> Required work
Can you give the material below, from the line containing "You are a computer-use agent. 1538x865" through the line containing "point(73,58)", as a numbered list with blank lines left out?

> Records provided
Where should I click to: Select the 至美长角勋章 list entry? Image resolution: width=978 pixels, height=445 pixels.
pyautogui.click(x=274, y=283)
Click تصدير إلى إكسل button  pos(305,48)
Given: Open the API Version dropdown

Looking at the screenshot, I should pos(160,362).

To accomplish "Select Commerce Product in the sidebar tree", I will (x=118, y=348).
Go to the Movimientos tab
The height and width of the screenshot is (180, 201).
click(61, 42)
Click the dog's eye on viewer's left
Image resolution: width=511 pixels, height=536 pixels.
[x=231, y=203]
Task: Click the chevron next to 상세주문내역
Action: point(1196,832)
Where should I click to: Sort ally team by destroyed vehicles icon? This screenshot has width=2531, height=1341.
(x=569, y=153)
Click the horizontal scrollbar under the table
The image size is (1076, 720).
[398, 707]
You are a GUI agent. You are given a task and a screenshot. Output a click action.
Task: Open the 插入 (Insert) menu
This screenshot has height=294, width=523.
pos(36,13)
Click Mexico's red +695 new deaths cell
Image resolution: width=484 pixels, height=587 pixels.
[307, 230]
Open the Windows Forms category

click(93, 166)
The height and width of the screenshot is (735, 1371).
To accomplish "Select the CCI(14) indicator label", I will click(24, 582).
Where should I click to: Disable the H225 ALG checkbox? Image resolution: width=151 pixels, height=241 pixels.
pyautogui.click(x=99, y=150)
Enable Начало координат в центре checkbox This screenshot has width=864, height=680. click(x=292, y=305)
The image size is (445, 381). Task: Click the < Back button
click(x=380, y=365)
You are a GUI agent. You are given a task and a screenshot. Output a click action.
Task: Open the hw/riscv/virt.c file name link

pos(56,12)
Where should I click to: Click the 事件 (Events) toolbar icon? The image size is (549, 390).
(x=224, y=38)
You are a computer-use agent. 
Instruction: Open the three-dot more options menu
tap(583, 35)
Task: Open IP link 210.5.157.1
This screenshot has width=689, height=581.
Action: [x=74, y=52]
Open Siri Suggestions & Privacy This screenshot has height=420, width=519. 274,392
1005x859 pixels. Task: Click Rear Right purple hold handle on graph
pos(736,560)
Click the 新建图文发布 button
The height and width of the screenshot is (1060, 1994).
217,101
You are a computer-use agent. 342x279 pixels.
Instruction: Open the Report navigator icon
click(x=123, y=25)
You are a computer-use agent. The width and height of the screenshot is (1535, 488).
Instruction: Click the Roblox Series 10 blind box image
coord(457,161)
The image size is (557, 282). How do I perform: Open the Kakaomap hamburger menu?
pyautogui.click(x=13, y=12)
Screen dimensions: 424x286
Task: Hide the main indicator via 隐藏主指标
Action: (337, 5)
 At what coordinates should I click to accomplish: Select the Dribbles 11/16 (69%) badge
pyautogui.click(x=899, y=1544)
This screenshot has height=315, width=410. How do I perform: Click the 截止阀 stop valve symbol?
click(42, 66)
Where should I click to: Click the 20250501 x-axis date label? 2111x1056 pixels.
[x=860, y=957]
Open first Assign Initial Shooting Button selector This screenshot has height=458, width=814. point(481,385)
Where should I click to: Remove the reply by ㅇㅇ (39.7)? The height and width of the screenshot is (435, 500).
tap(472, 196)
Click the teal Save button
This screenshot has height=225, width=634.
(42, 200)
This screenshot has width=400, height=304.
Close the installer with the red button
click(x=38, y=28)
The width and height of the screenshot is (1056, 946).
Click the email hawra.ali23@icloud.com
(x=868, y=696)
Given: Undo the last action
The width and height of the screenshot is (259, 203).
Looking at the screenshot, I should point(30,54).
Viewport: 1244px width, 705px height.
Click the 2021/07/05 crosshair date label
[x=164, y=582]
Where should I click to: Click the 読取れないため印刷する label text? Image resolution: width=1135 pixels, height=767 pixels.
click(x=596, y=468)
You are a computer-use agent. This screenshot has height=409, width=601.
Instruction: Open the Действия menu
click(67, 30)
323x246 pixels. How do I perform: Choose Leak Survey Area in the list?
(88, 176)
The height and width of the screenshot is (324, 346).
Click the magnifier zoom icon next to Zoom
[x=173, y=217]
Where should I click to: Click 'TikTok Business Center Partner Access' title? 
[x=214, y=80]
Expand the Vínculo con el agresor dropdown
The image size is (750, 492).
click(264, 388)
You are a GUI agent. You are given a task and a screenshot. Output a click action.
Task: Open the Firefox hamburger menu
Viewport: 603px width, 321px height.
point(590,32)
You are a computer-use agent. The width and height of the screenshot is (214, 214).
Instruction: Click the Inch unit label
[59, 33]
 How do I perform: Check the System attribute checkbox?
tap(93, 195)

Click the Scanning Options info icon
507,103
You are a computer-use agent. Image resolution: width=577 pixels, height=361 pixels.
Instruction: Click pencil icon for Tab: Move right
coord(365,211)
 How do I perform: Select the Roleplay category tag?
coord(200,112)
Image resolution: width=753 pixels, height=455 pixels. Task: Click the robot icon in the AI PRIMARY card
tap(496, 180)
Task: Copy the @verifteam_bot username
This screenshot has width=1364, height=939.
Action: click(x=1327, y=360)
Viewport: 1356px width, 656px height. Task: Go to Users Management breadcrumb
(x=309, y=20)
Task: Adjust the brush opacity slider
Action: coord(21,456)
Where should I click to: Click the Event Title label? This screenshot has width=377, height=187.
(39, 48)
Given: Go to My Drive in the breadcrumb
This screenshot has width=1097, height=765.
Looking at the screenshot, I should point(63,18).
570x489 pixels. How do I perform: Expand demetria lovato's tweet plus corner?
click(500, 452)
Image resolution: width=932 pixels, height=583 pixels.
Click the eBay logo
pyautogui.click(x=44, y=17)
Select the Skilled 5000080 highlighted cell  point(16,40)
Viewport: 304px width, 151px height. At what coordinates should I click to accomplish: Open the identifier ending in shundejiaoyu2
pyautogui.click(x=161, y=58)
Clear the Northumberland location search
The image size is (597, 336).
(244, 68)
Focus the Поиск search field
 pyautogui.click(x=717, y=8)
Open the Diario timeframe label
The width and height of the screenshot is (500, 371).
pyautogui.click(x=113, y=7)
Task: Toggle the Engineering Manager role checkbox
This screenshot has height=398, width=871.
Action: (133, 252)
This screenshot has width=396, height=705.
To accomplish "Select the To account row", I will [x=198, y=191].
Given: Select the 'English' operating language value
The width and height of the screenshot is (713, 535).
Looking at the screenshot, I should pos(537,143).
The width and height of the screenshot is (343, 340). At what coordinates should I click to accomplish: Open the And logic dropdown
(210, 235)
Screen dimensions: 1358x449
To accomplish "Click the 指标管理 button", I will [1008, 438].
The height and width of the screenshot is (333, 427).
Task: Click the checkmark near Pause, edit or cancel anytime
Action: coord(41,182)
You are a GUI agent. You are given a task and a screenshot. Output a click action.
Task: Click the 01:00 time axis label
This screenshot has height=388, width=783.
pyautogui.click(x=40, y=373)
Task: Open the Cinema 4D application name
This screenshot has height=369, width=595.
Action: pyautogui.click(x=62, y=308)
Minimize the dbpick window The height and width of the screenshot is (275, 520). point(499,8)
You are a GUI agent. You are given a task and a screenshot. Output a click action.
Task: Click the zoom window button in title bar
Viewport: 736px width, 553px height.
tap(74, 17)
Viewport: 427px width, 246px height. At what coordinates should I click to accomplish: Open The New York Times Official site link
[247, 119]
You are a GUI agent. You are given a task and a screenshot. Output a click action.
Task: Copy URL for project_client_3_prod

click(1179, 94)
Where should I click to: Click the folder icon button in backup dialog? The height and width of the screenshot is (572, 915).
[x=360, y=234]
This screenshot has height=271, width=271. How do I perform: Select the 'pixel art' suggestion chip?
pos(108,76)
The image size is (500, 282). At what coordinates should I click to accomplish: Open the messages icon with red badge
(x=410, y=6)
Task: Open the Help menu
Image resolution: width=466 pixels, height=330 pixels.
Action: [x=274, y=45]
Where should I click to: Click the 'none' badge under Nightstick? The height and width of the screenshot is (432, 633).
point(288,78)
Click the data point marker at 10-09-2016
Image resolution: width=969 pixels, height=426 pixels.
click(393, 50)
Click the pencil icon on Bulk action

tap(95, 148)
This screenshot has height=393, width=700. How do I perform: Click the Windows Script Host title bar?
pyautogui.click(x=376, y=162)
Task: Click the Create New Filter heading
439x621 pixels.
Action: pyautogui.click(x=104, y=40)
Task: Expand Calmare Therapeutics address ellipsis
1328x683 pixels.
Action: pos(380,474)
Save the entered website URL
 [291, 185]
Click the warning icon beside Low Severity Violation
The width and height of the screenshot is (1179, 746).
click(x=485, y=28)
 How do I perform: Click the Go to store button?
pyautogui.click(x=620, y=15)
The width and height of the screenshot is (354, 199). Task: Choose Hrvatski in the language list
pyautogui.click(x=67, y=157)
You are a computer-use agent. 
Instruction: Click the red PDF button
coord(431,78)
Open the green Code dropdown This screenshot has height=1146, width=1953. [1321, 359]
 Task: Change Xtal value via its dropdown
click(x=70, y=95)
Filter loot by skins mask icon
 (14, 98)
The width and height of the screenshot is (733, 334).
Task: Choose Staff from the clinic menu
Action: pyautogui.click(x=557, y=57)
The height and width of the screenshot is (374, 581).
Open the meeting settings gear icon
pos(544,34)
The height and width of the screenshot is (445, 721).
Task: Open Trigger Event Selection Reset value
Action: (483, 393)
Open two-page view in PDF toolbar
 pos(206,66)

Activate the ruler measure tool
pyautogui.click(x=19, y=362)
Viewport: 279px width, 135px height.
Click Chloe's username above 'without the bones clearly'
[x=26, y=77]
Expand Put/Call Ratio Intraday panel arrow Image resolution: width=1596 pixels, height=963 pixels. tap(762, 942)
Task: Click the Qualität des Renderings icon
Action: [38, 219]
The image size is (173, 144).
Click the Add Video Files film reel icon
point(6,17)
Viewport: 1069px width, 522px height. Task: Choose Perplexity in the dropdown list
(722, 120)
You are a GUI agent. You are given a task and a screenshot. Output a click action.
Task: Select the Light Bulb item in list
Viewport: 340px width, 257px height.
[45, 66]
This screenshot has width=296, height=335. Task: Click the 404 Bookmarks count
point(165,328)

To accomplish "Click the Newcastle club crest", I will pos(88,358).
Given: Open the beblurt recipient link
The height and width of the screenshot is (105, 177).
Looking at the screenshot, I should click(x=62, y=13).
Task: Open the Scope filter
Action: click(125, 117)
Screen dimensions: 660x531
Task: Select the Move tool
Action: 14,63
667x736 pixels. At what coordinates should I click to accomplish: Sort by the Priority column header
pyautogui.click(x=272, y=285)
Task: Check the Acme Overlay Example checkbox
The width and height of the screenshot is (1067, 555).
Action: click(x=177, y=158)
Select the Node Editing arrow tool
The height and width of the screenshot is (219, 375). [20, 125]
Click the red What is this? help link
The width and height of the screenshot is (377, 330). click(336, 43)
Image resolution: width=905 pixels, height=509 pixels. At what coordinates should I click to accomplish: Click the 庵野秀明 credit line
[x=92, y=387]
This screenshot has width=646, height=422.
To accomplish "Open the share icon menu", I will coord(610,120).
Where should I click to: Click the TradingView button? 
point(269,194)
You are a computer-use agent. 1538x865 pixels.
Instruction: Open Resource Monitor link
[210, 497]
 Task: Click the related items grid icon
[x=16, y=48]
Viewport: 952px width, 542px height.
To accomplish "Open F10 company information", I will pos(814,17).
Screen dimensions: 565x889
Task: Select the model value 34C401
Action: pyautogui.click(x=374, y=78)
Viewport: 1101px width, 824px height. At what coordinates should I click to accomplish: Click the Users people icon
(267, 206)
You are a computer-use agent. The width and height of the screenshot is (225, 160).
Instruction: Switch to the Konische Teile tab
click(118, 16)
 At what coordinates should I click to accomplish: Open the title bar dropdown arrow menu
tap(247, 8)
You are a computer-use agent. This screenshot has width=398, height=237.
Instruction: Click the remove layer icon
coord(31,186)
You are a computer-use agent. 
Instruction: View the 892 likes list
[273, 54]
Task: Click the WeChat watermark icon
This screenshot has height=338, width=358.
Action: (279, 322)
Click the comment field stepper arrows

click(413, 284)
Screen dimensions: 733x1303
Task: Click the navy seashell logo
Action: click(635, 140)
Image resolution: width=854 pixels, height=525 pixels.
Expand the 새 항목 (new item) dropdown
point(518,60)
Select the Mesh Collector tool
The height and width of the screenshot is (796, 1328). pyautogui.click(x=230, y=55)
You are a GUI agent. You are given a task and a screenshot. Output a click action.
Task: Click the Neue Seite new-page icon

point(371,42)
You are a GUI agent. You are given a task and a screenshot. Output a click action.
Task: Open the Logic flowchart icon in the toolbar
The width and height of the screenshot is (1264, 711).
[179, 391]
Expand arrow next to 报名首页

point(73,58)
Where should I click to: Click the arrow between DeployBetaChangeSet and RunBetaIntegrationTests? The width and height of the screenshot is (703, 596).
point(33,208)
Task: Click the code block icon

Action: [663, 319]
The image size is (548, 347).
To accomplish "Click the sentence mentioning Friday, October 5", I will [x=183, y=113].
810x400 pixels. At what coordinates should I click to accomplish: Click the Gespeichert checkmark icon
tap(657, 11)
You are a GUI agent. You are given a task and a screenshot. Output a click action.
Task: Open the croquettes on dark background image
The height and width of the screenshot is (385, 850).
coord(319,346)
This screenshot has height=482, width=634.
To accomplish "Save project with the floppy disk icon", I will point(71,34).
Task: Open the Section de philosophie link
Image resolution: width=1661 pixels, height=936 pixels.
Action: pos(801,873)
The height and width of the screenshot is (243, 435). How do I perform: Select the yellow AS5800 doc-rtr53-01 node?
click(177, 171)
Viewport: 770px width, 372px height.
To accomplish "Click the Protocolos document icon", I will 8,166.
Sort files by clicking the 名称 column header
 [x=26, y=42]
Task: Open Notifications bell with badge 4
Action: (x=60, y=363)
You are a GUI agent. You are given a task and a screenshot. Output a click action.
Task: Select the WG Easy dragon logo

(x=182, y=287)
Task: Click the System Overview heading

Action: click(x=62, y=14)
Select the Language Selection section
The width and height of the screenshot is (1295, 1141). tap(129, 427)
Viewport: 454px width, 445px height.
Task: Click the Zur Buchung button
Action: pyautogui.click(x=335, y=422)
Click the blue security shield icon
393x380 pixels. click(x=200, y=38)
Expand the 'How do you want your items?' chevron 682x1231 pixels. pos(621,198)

> Full answer
1. You are a computer-use agent. 1538x865 pixels.
2. Instruction: Open Resource Monitor link
3. [210, 497]
4.  Task: Click the related items grid icon
5. [x=16, y=48]
6. Viewport: 952px width, 542px height.
7. To accomplish "Open F10 company information", I will pos(814,17).
8. Screen dimensions: 565x889
9. Task: Select the model value 34C401
10. Action: pyautogui.click(x=374, y=78)
11. Viewport: 1101px width, 824px height. At what coordinates should I click to accomplish: Click the Users people icon
12. (267, 206)
13. You are a computer-use agent. The width and height of the screenshot is (225, 160).
14. Instruction: Switch to the Konische Teile tab
15. click(118, 16)
16.  At what coordinates should I click to accomplish: Open the title bar dropdown arrow menu
17. tap(247, 8)
18. You are a computer-use agent. This screenshot has width=398, height=237.
19. Instruction: Click the remove layer icon
20. coord(31,186)
21. You are a computer-use agent. 
22. Instruction: View the 892 likes list
23. [273, 54]
24. Task: Click the WeChat watermark icon
25. This screenshot has height=338, width=358.
26. Action: (279, 322)
27. Click the comment field stepper arrows
28. click(413, 284)
29. Screen dimensions: 733x1303
30. Task: Click the navy seashell logo
31. Action: click(635, 140)
32. Image resolution: width=854 pixels, height=525 pixels.
33. Expand the 새 항목 (new item) dropdown
34. point(518,60)
35. Select the Mesh Collector tool
36. The height and width of the screenshot is (796, 1328). pyautogui.click(x=230, y=55)
37. You are a GUI agent. You are given a task and a screenshot. Output a click action.
38. Task: Click the Neue Seite new-page icon
39. point(371,42)
40. You are a GUI agent. You are given a task and a screenshot. Output a click action.
41. Task: Open the Logic flowchart icon in the toolbar
42. The width and height of the screenshot is (1264, 711).
43. [179, 391]
44. Expand arrow next to 报名首页
45. point(73,58)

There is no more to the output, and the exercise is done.